Lightweight prompts are important to comprehensive coverage

If readers are to remember all the key material from a mnemonic text, authors must include many prompts (e.g. QCVC has 112 prompts and 20k words). As prompts become lighter-weight, readers will tolerate more of them at a given level of interest or time commitment. If each prompt takes 6s, we can add 112 prompts to QCVC at the cost of about 10 minutes—not so bad, since it takes most readers 3-4 hours to finish that essay.

If we only consider in-essay reading time, it wouldn’t be so bad if prompts took twice as long to answer. 20 minutes instead of 10 minutes in the context of a 3-4 hour reading experience doesn’t seem terribly material. But the efficiencies (or inefficiencies) compound. Most readers require 5-7 repetitions to reach multi-month retention, so at 6 seconds per prompt, we can expect that retaining those 112 prompts “costs” about 90 minutes in the ensuing months. Doubling that number would be a significant burden. (See Mnemonic essays may offer detailed retention of their contents in exchange for 35-50% reading time overhead)

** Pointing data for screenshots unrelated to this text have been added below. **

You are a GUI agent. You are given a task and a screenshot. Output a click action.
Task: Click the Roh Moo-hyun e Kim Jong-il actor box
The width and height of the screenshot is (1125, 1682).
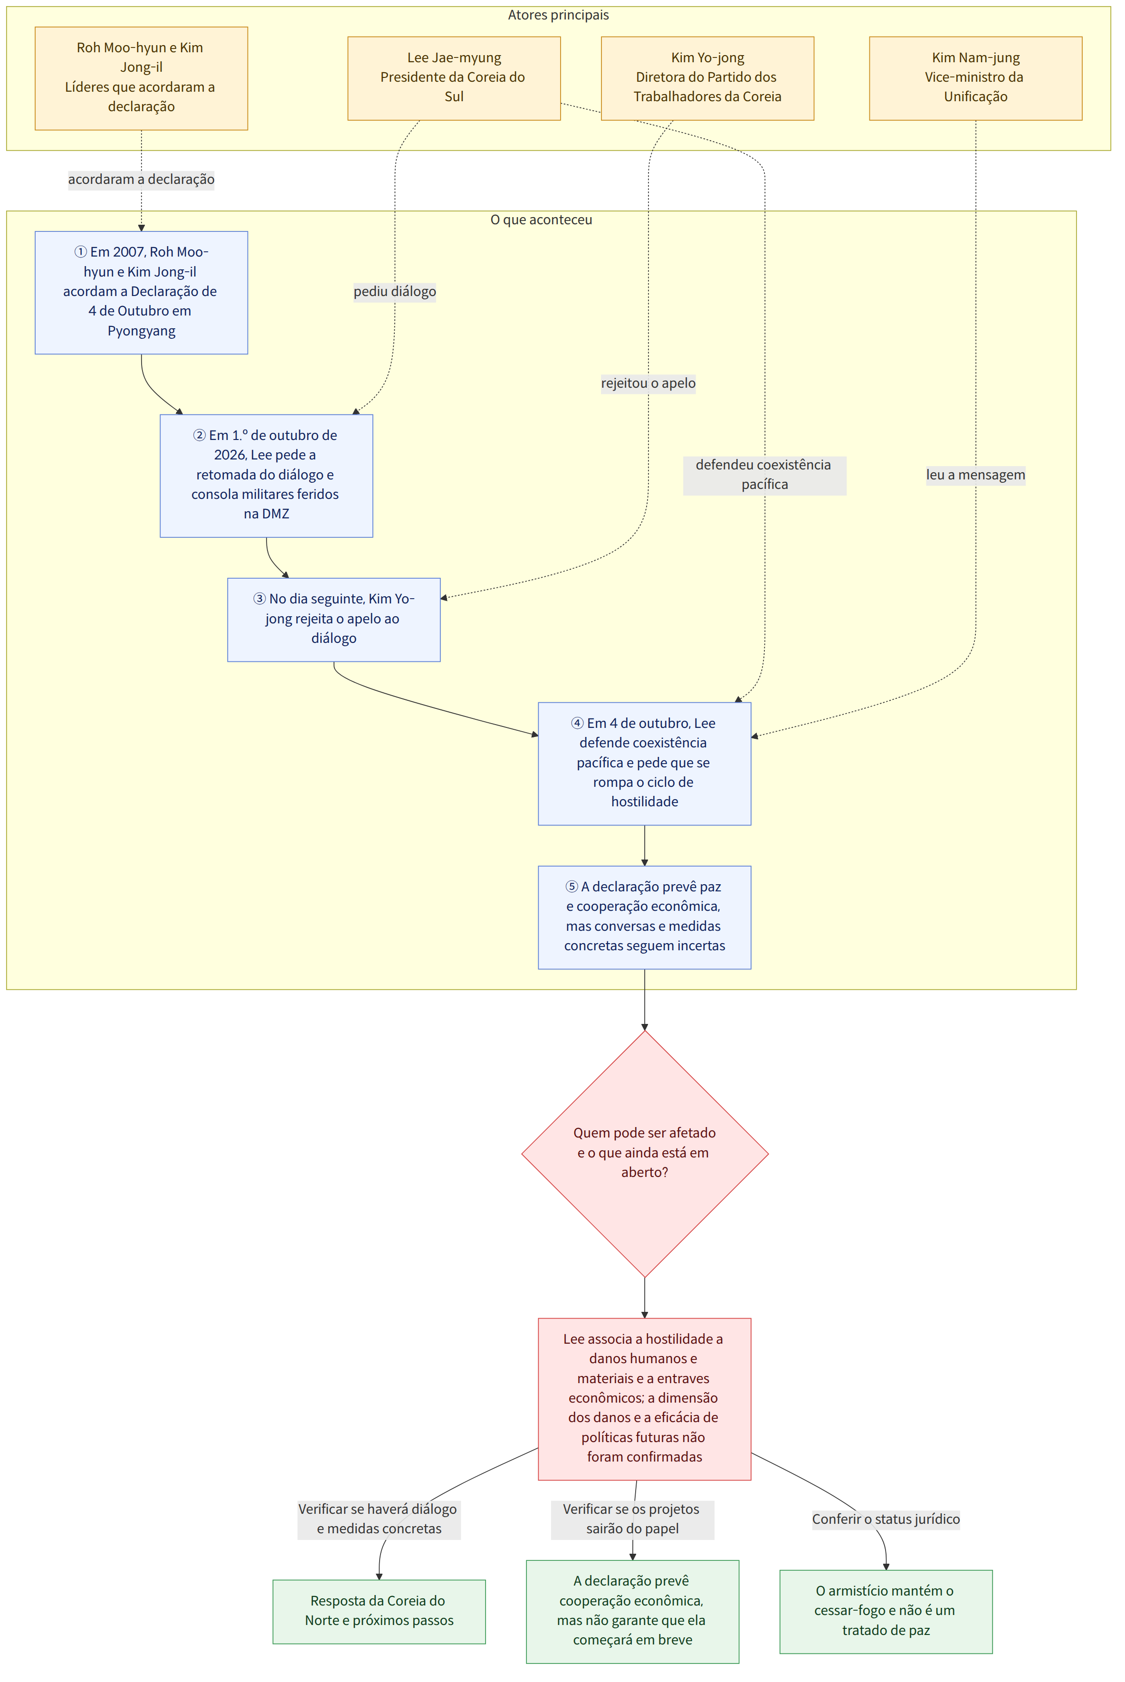coord(142,78)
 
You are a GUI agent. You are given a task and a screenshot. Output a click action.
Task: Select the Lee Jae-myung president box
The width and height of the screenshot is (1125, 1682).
coord(454,78)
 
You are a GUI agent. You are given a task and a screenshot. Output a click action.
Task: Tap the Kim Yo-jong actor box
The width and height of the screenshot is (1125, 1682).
coord(707,78)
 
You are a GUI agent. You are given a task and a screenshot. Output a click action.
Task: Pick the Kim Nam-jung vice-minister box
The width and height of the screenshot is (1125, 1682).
coord(976,78)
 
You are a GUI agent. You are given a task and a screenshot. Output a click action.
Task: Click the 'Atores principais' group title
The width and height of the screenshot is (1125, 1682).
coord(558,15)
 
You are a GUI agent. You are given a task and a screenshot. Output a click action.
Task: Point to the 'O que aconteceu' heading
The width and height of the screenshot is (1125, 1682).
coord(541,220)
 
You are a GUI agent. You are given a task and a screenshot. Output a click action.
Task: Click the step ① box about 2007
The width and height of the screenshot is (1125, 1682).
coord(142,292)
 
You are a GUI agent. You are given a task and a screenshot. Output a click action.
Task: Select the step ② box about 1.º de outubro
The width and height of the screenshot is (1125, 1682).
coord(266,476)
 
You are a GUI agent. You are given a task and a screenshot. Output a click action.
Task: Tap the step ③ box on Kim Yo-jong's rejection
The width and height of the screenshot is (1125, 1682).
coord(334,619)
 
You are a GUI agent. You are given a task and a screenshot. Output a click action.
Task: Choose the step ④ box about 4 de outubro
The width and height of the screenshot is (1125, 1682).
coord(644,764)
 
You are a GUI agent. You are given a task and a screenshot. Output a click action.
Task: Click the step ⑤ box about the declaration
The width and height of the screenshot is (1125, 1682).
coord(644,917)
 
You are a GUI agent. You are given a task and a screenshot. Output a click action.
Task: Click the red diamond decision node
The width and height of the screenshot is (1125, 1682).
coord(644,1154)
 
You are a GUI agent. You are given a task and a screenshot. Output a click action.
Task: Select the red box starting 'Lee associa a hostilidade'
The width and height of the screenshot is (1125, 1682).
coord(644,1398)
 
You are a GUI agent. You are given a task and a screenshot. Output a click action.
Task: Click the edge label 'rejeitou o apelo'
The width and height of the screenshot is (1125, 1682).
coord(648,383)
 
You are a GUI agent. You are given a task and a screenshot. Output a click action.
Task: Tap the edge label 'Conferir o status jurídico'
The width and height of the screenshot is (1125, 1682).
coord(886,1519)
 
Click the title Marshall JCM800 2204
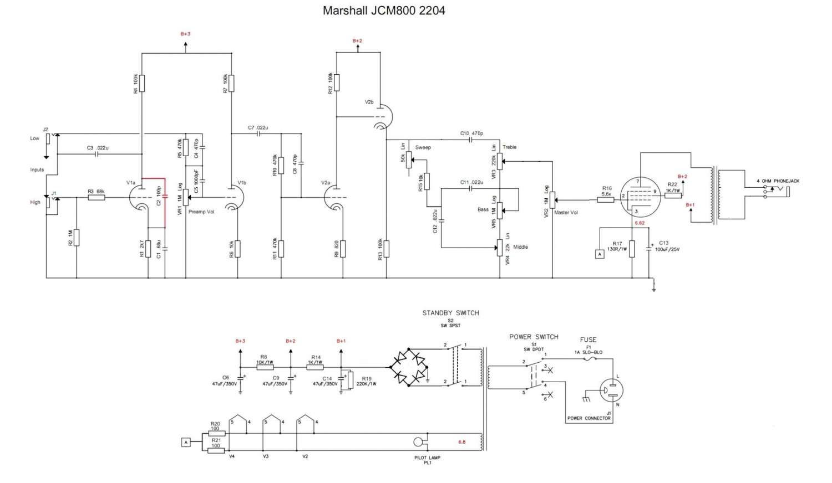(384, 11)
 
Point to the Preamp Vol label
(201, 212)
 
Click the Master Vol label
(566, 213)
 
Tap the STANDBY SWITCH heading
(450, 313)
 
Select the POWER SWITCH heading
(534, 337)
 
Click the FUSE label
(588, 340)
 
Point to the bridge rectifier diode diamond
(409, 367)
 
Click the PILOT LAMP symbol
(419, 443)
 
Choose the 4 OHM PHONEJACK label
(778, 181)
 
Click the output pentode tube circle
(637, 197)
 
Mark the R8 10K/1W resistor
(265, 367)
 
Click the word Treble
(509, 147)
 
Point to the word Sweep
(423, 147)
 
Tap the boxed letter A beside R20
(186, 442)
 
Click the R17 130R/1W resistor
(632, 249)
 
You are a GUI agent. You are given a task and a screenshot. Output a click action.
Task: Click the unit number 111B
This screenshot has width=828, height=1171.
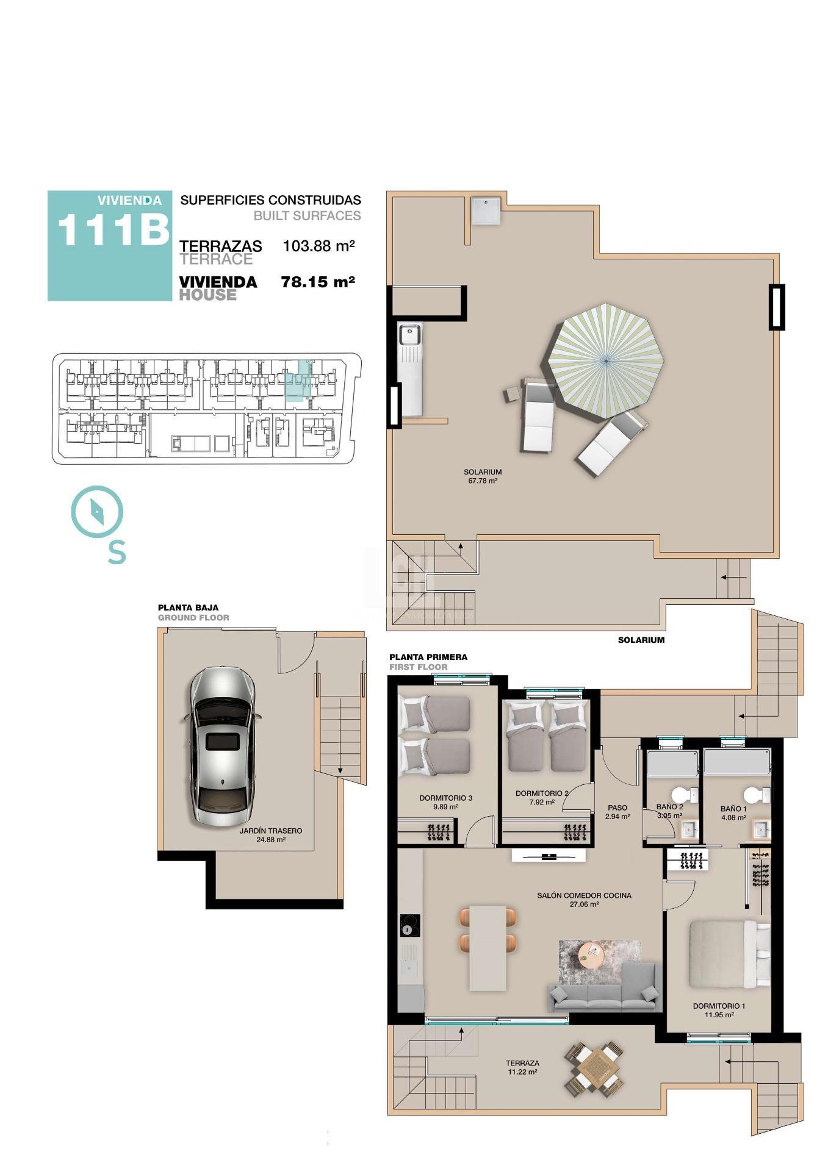click(x=113, y=231)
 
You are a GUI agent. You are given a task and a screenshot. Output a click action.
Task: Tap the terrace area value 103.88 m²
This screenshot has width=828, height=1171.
click(x=319, y=246)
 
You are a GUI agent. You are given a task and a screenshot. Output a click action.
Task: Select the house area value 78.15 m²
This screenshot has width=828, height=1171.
click(x=318, y=282)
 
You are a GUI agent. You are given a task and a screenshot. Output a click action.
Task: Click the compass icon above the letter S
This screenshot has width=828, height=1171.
click(x=97, y=510)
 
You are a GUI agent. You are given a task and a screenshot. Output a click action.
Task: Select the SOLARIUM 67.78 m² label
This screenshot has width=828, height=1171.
click(x=482, y=476)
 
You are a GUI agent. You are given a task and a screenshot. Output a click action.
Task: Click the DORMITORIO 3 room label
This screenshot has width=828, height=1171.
click(x=445, y=801)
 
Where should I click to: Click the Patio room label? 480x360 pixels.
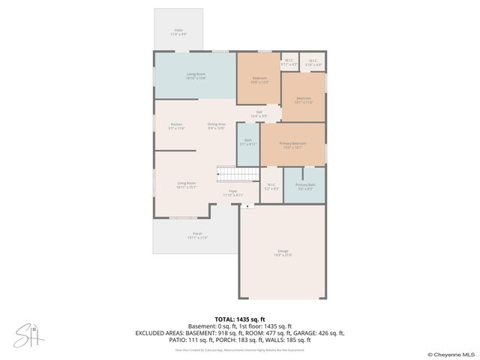(x=178, y=32)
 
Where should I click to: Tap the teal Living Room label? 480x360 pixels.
(x=196, y=76)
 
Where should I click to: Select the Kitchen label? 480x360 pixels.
(x=176, y=125)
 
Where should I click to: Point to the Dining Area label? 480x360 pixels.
(x=216, y=125)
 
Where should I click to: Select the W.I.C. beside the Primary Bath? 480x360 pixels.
(x=272, y=187)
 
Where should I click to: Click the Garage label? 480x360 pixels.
(x=283, y=253)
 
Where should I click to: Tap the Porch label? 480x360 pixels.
(x=197, y=235)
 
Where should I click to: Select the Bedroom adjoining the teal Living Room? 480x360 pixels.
(x=260, y=80)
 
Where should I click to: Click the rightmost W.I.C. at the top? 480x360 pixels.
(x=313, y=63)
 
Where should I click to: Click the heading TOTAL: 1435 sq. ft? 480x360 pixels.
(x=239, y=319)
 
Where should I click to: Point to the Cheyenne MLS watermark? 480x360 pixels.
(x=450, y=354)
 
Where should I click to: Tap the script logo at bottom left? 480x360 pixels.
(x=29, y=336)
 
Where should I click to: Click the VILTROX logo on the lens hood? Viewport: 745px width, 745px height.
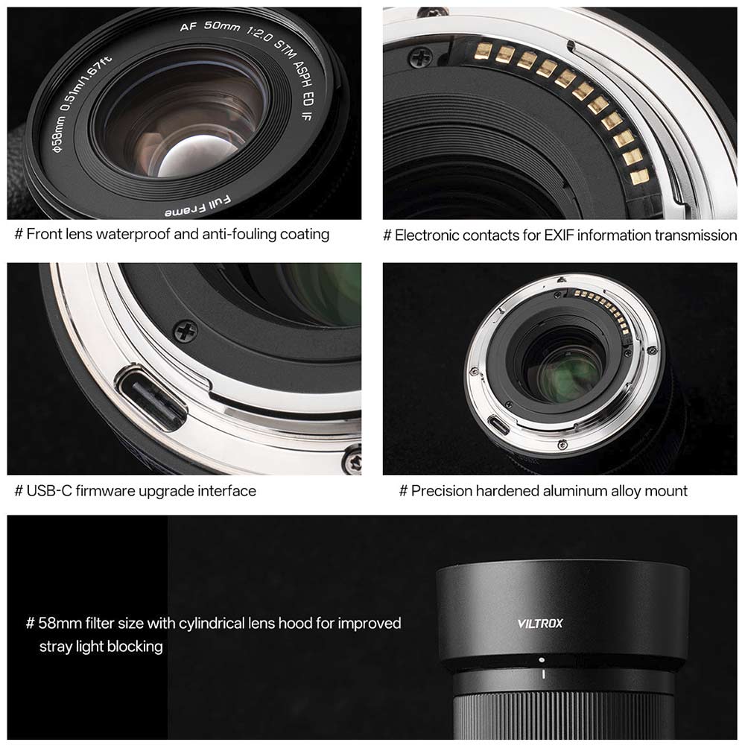[x=539, y=623]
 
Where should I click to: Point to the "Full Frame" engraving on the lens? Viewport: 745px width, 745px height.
[x=197, y=206]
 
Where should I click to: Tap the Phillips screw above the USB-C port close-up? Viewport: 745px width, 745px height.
[x=186, y=331]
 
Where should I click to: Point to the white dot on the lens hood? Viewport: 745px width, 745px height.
[x=542, y=660]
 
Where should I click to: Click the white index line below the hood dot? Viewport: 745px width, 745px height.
[x=543, y=673]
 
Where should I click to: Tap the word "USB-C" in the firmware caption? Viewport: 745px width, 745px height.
[x=49, y=491]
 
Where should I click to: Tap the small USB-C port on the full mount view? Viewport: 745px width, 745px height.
[x=499, y=424]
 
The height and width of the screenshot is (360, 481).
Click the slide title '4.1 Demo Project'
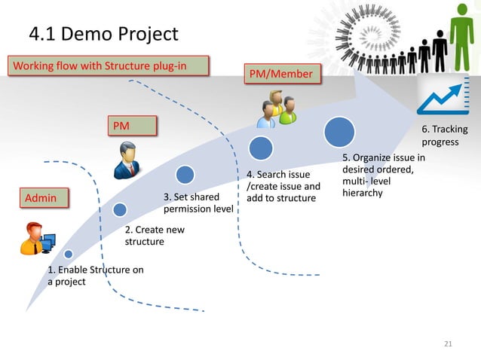(103, 34)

Lightweight prompts can be interleaved more regularly

Textbooks traditionally punctuate sections with exercises, but these problems are often fairly involved. They might require extended thought or pen and paper—in any case, a significant context switch away from the reading experience. You wouldn’t want to consider that context switch every few paragraphs.

But because the mnemonic medium’s questions are lightweight, we can interleave them every few hundred words in Quantum Country. We were concerned about the disruption this might cause to the reading experience, so we interviewed readers extensively about prompt timing. No readers reported finding the review sets disruptive or annoying. Instead, we’ve found a number of positive effects; see Mnemonic medium prompts are interleaved into the reading experience for more discussion.